Все только что сказанное я узнавал постепенно, из бесед, которые последовали за нашим союзом и сами по себе делали его восхитительным. Маменька не без основания надеялась, что ее благосклонность будет мне полезна; действительно, я извлек из этой благосклонности немало ценного для своего развития. До этого времени маменька говорила со мной, как с ребенком, – только обо мне, а теперь стала обращаться, как со взрослым мужчиной, и рассказывала о себе. Все, что она сообщала, было мне так интересно и так меня трогало, что, мысленно уходя в свой внутренний мир, я получил больше пользы для себя от этих признаний, чем от ее наставлений.

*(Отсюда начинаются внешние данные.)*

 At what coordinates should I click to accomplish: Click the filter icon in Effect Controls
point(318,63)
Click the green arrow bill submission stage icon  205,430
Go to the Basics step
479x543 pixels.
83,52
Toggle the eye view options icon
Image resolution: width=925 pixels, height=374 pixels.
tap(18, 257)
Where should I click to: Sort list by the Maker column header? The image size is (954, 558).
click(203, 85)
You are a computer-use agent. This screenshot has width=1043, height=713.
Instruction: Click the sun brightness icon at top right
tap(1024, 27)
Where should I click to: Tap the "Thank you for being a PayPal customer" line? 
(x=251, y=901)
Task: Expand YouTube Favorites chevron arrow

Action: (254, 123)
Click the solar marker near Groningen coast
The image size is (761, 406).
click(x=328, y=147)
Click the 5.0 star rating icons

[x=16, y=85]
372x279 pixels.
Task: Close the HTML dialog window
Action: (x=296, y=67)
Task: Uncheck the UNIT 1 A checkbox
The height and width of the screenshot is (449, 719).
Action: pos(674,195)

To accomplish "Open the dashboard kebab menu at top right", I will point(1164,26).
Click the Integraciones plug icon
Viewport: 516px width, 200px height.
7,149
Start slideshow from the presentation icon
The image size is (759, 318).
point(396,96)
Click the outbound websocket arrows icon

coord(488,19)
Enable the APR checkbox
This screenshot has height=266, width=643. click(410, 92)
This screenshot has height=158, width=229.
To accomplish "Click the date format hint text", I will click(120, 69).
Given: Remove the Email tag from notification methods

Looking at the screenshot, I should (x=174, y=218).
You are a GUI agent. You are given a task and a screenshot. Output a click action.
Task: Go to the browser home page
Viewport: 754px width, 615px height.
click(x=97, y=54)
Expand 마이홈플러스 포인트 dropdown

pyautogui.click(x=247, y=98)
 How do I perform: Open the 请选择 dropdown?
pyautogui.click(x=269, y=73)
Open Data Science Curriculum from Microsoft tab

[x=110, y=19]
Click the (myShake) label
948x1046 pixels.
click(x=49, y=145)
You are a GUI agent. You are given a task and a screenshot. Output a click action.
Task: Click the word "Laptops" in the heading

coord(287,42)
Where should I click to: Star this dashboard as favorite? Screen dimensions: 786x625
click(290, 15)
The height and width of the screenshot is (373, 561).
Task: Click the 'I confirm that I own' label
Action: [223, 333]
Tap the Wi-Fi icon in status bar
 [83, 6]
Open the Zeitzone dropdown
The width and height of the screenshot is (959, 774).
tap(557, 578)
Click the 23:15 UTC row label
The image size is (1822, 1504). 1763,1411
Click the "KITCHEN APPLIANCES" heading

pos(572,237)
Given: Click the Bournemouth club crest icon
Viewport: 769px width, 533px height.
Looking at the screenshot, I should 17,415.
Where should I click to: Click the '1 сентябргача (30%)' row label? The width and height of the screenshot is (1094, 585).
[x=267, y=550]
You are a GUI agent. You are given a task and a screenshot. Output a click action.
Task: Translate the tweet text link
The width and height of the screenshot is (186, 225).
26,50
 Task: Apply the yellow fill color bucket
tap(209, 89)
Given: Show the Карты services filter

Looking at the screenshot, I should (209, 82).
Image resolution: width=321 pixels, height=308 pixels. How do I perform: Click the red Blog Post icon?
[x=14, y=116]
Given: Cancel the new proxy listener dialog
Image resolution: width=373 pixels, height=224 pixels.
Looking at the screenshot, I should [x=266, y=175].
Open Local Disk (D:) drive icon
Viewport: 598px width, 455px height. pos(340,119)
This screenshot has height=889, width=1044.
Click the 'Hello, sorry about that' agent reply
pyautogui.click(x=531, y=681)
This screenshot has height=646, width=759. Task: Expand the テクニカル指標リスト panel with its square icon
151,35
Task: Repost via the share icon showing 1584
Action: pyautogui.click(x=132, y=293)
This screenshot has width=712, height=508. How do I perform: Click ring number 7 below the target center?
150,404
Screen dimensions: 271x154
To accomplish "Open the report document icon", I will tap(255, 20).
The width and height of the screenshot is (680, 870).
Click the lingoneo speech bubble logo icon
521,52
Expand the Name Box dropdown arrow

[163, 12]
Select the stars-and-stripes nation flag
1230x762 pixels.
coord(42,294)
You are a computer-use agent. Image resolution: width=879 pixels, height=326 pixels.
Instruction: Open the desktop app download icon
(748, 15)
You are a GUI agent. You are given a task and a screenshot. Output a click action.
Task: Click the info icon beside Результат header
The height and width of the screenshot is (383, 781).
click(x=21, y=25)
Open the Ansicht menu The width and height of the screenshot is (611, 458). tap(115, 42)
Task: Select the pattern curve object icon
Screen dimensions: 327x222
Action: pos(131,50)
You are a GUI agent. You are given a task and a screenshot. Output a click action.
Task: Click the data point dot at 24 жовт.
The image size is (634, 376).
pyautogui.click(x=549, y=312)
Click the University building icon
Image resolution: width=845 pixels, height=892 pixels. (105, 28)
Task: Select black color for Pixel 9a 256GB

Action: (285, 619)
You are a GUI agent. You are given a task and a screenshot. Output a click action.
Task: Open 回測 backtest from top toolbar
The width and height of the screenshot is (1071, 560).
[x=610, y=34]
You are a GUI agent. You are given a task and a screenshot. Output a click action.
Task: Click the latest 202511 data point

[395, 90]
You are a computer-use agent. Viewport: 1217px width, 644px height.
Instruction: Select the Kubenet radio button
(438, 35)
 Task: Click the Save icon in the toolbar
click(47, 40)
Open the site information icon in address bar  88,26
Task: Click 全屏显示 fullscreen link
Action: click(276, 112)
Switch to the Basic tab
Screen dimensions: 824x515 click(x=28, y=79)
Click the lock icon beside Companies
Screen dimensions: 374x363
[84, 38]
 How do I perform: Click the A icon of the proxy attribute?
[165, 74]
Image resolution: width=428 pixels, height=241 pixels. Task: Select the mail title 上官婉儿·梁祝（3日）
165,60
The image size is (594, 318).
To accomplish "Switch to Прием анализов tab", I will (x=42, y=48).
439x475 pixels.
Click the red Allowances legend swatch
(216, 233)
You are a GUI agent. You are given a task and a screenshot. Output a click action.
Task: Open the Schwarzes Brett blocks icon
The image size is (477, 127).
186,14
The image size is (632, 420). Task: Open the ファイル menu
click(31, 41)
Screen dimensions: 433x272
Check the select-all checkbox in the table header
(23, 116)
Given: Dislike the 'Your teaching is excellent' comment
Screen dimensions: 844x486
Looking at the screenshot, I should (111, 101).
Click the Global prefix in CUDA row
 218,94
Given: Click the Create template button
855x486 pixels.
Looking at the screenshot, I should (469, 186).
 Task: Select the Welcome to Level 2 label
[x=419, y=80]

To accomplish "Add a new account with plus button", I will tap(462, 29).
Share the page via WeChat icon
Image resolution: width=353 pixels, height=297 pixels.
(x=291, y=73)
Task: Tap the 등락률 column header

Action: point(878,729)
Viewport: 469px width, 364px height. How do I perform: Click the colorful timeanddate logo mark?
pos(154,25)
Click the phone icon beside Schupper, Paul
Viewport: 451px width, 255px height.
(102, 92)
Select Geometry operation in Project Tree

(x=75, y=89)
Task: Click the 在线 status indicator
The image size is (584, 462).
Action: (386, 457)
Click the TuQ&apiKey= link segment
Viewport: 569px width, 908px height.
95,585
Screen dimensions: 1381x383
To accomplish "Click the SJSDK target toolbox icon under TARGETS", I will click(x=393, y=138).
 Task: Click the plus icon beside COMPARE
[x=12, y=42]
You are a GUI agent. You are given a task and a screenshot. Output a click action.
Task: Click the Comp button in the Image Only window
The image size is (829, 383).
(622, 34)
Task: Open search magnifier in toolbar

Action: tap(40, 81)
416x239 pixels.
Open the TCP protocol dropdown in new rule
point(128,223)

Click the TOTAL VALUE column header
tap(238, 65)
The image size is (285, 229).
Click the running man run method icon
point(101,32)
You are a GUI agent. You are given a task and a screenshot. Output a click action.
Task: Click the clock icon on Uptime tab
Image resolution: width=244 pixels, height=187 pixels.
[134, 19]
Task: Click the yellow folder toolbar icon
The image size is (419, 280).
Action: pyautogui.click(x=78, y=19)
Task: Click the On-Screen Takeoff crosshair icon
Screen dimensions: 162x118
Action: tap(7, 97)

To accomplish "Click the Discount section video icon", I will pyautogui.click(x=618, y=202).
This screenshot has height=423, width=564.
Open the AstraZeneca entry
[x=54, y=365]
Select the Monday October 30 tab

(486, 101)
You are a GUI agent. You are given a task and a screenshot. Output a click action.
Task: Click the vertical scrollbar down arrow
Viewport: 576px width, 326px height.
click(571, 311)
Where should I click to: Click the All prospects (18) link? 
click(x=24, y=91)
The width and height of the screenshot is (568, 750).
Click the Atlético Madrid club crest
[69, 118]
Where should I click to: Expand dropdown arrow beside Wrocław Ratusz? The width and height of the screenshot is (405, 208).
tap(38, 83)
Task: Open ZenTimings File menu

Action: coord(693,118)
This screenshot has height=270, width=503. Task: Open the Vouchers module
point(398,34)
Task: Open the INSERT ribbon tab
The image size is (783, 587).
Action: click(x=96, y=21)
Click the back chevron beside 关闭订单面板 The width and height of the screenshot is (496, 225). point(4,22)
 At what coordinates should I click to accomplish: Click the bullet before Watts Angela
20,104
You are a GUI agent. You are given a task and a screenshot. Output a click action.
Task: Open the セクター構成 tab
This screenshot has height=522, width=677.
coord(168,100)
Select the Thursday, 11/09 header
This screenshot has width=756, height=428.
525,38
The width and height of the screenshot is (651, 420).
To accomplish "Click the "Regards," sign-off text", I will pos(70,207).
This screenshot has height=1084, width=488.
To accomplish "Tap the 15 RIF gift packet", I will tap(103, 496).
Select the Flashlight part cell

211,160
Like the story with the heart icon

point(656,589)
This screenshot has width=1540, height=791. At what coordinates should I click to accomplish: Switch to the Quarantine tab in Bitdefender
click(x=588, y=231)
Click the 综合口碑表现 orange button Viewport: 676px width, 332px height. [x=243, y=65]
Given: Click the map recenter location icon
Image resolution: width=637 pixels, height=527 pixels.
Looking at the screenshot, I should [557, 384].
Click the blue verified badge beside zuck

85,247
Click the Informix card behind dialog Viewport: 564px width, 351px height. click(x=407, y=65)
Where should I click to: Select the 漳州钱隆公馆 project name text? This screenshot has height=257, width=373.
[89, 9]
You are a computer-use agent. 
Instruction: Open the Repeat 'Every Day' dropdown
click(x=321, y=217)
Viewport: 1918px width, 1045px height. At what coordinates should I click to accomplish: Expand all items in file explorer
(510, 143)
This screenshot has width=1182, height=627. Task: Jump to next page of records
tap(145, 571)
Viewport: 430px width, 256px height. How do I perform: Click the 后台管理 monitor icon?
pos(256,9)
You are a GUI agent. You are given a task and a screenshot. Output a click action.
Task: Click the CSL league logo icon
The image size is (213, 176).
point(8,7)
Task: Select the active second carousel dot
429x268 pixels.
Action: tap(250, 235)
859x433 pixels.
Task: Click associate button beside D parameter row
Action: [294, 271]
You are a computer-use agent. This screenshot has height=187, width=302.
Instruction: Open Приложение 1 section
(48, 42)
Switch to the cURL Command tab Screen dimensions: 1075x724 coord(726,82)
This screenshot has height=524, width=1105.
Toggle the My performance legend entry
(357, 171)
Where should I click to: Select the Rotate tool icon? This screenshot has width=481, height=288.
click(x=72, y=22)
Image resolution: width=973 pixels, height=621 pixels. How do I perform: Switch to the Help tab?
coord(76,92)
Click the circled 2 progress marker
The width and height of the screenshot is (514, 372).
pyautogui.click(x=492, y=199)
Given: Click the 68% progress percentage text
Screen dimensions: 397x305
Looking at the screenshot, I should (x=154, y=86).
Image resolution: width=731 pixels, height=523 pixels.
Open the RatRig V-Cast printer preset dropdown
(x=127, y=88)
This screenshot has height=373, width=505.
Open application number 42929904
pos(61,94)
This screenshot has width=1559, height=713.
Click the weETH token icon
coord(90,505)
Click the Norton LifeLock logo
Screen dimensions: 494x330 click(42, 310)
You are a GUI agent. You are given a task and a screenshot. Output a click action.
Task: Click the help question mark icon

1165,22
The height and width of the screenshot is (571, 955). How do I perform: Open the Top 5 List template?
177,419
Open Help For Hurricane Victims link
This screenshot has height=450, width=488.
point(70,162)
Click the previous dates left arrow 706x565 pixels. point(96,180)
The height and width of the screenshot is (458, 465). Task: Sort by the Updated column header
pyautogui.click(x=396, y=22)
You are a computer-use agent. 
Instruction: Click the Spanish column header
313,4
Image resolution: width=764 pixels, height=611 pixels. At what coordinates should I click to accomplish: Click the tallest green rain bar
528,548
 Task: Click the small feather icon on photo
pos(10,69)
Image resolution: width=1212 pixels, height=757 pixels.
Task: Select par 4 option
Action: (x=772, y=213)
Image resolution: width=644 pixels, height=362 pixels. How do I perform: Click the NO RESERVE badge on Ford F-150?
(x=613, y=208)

Когда чувствуешь, что с тобой говорят от всей души, твое собственное сердце раскрывается, чтоб воспринять излияние чужого сердца, и самые назидательные беседы педагога никогда не сделают того, что могут сделать нежные, задушевные речи благоразумной женщины, к которой ты привязан.
Наши близкие отношения позволили ей оценить меня выше, чем прежде, и она решила, что, несмотря на мой неуклюжий вид, стоит попытаться воспитать меня для света и что, более или менее прочно став на ноги, я сумею пробить себе дорогу в жизни. Увлекшись этой идеей, она принялась не только развивать мой ум, но и улучшать мою внешность, мои манеры, она захотела сделать меня столь же приятным, сколь достойным уважения; и если верно, что можно соединить светские успехи с добродетелью (чему я лично не верю), во всяком случае, я убежден, что для этого нет лучшего пути, чем избранный и указанный мне ею. Дело в том, что г-жа де Варане знала людей и превосходно владела искусством обращаться с ними без лжи и неосмотрительности, не обманывая и не раздражая их. Но искусство это было больше свойственно ее характеру, чем обнаруживалось в ее наставлениях; она лучше умела применять его в жизни, чем обучать ему, а изо всех людей я был наименее способен ему научиться. Поэтому все, что она делала для меня в этом смысле, было почти что потерянный труд, – так же как и то, что она позаботилась дать мне учителя танцев и учителя фехтования. Хотя я был ловок и хорошо сложен, но не мог выучиться танцевать менуэт. Из-за своих мозолей я так привык припадать на пятки, что не в силах были отучить меня от этой походки; несмотря на свою подвижность, я не мог перепрыгнуть через самый обыкновенный ров. Еще хуже пошло дело в фехтовальном зале. После трехмесячного обучения я все еще фехтовал у стенки, не будучи в состоянии нападать; и никогда пальцы мои не стали настолько гибки, а рука настолько сильна, чтобы удержать рапиру, когда учитель хотел выбить ее. Прибавьте, что я чувствовал смертельное отвращение к этому занятию, а также к учителю, пытавшемуся выучить меня ему, – никогда я не подумал бы, что можно гордиться уменьем убивать человека. Чтобы сделать для меня доступным свой обширный талант, он объяснялся только при помощи сравнений, взятых из музыки, которой не знал. Он находил поразительное сходство между выпадами – терцией и квартой{110} – и музыкальными интервалами этого же названия. Перед тем как нанести удар, называемый ложным выпадом[13], он предупреждал меня об этом «диезе», – так как в старину диезы назывались ложными тонами; выбив рапиру из моей руки, он с хохотом объявлял это «паузой». Словом, в жизни не видал я более несносного педанта, чем этот субъект со своим плюмажем и нагрудником.
Таким образом, я делал слабые успехи в своих занятиях и, полный отвращения, скоро оставил их. Зато я больше успел в другом, более полезном искусстве: быть довольным своей судьбой и не желать более блестящей участи, для которой, как я начинал чувствовать, я не был рожден. Безраздельно преданный желанию сделать счастливой жизнь г-жи де Варане, я больше всего любил быть с ней; когда же мне приходилось с ней разлучаться и бегать по урокам, то, несмотря на всю мою страсть к музыке, я начинал ими тяготиться.